===== TEXTO FORNECIDO =====

Lisboa - O Presidente de Angola descarregou os seus dispositivos de repressão e com isto ultrajou o que há de mais sagrado numa comunidade nacional: o respeito aos direitos de cidadania jurídica e política das pessoas.

Fonte: Publico

Cada vez se percebe com mais clareza que o presidente de Angola enfrenta um sério dilema na sua governação e que, tarde ou cedo, irá ter necessidade de o dirimir. A insatisfação popular cresce no país como se viu na última manifestação multitudinária do dia 24 de Outubro, porém, contra o que seria de esperar, as respostas do poder político até agora têm sido desastradas. Invariavelmente marcadas por medidas de agressividade. Talvez os dirigentes vivam inebriados com a ilusão de que o povo dorme. É verdade que ainda dorme, no entanto quando acordar de vez, como diria o jornalista e romancista português Pedro Lopes de Mendonça (1826-1865), “o acordar será terrível”[1]. Bem terrível.

===== BLOCO DE DADOS =====

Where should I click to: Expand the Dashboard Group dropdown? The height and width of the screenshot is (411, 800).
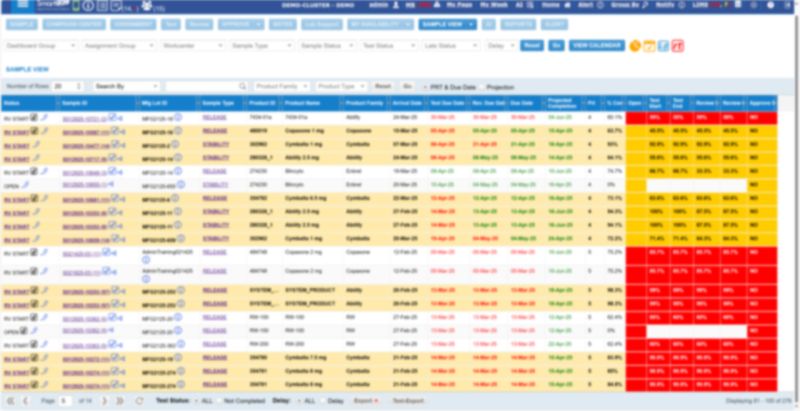click(x=41, y=46)
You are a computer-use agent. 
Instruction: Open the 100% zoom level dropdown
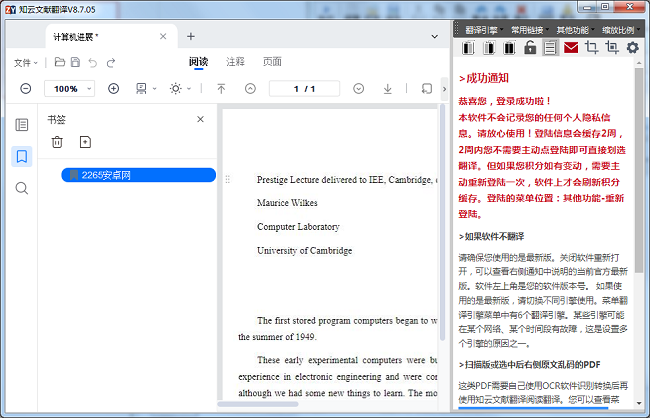point(68,89)
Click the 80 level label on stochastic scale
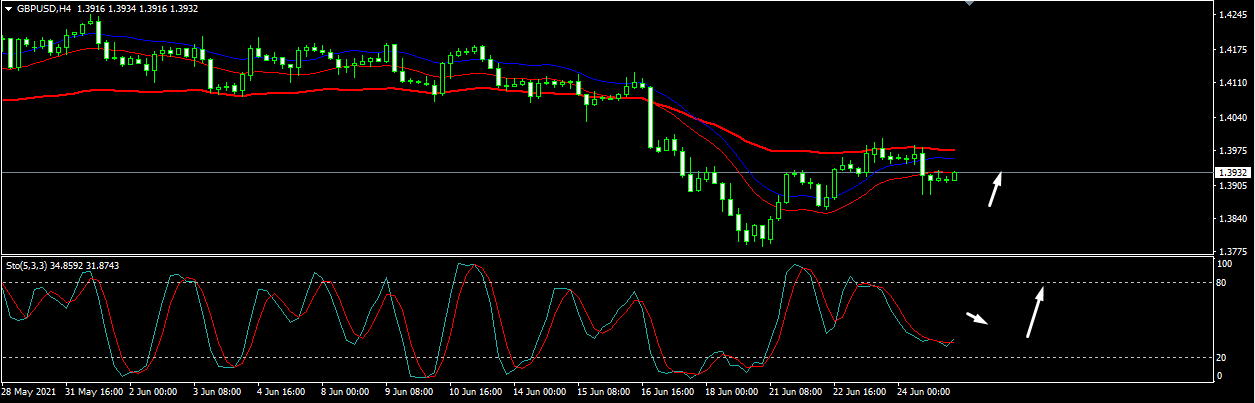The image size is (1255, 403). 1221,283
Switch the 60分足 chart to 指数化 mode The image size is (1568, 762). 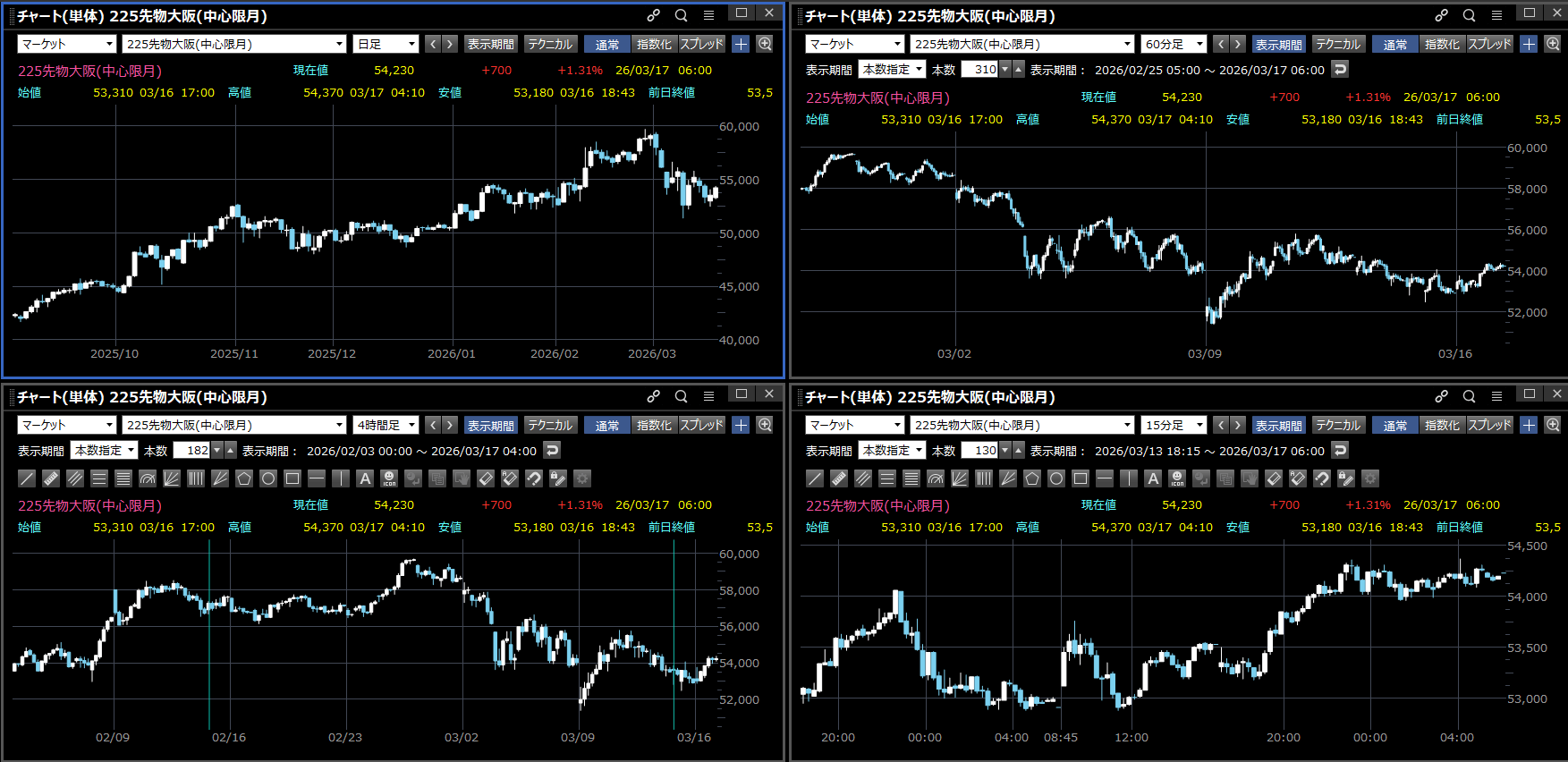click(1441, 44)
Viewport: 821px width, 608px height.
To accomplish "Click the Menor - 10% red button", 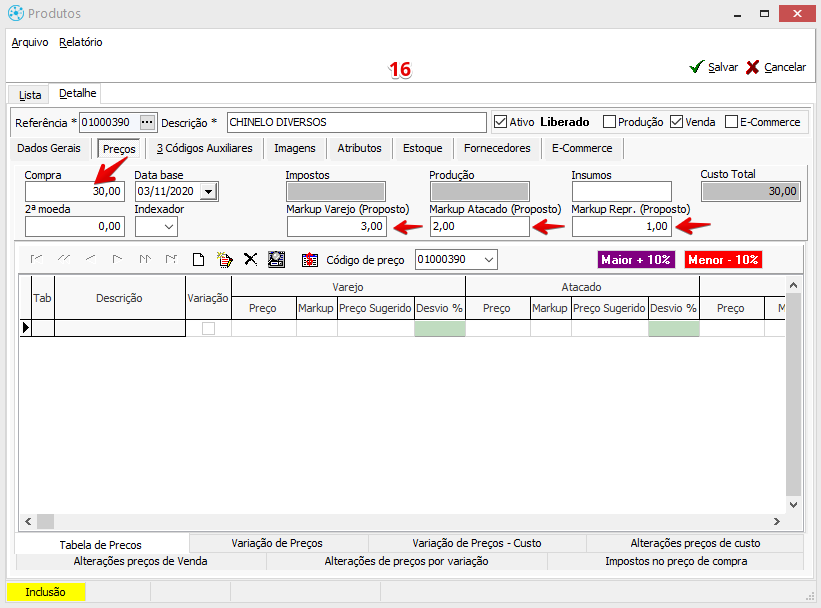I will pos(723,260).
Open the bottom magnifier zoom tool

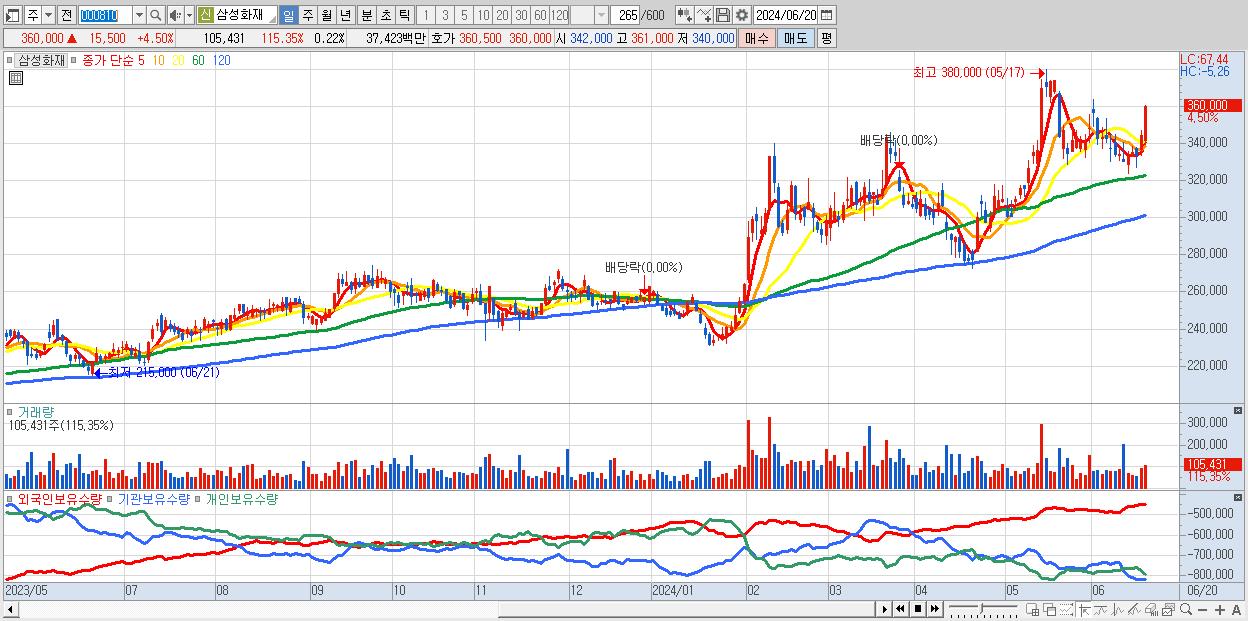coord(1186,610)
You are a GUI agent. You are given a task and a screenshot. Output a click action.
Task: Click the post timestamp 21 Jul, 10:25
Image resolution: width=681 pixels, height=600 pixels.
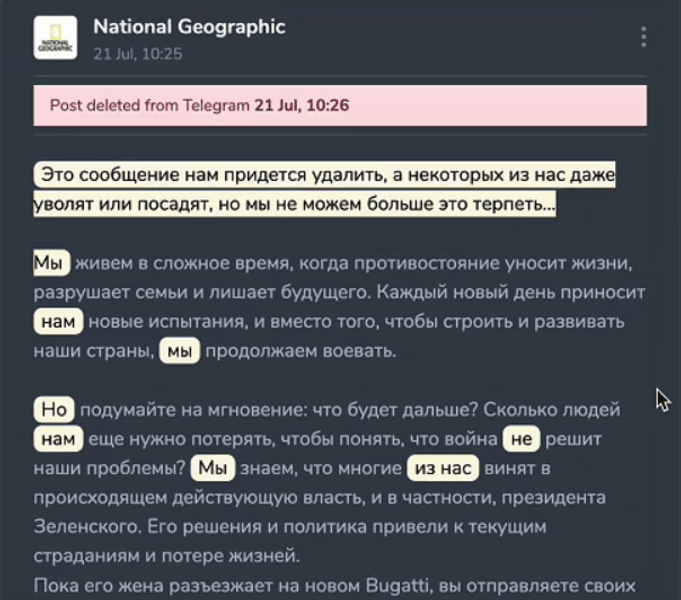137,54
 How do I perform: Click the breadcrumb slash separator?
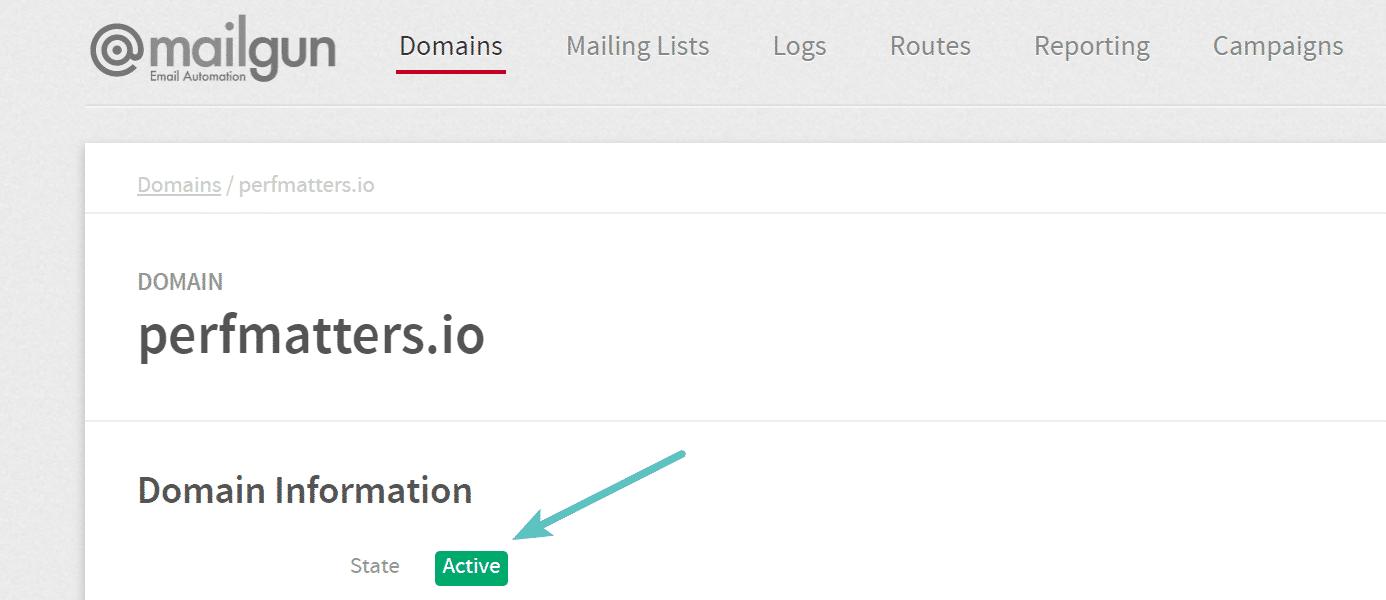[231, 184]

=====

AS TAREFAS ::
a) Segundo o texto sobre o presidente de Angola, em que dia ocorreu a última manifestação multitudinária?
b) Cite do texto sobre o presidente de Angola o trecho que começa com as palavras que contêm "Lisboa - O Presidente" e termina com "política das pessoas.".
c) Dê continuidade ao texto sobre o presidente de Angola a partir da última frase apresentada.

RESULTADOS POR TAREFA ::
a) No dia 24 de Outubro.

b)
Lisboa - O Presidente de Angola descarregou os seus dispositivos de repressão e com isto ultrajou o que há de mais sagrado numa comunidade nacional: o respeito aos direitos de cidadania jurídica e política das pessoas.

c)
A memória do general e dos seus acólitos a este respeito parece-me curta e pouco difere da memória dos ditadores e tiranos de todas as épocas. Em alguns momentos da história os governos cometem tantos abusos a ponto de se deixarem ofuscar por fantasias da imaginação, convencidos de que podem refrear a indisposição e a fúria dos povos com ameaças, balas e prisões. No final de tudo, porém, esta suposta eficácia da violência governamental contra os povos acaba por se virar contra os próprios algozes.


Desde 1975 que o MPLA tem estado a acender mechas de conflitos que um dia poderão desembocar num generalizado movimento de desobediência civil e dar lugar a um colossal protesto social. Por enquanto os protestos são surdos, estão abafados nos peitos dessa massa humilhada de angolanos. Mas o que parece hoje controlável à miopia e surdez dos donos do poder pode transformar-se amanhã em lavas incandescentes que nem as polícias e os exércitos melhor aparelhados do planeta conseguem controlar.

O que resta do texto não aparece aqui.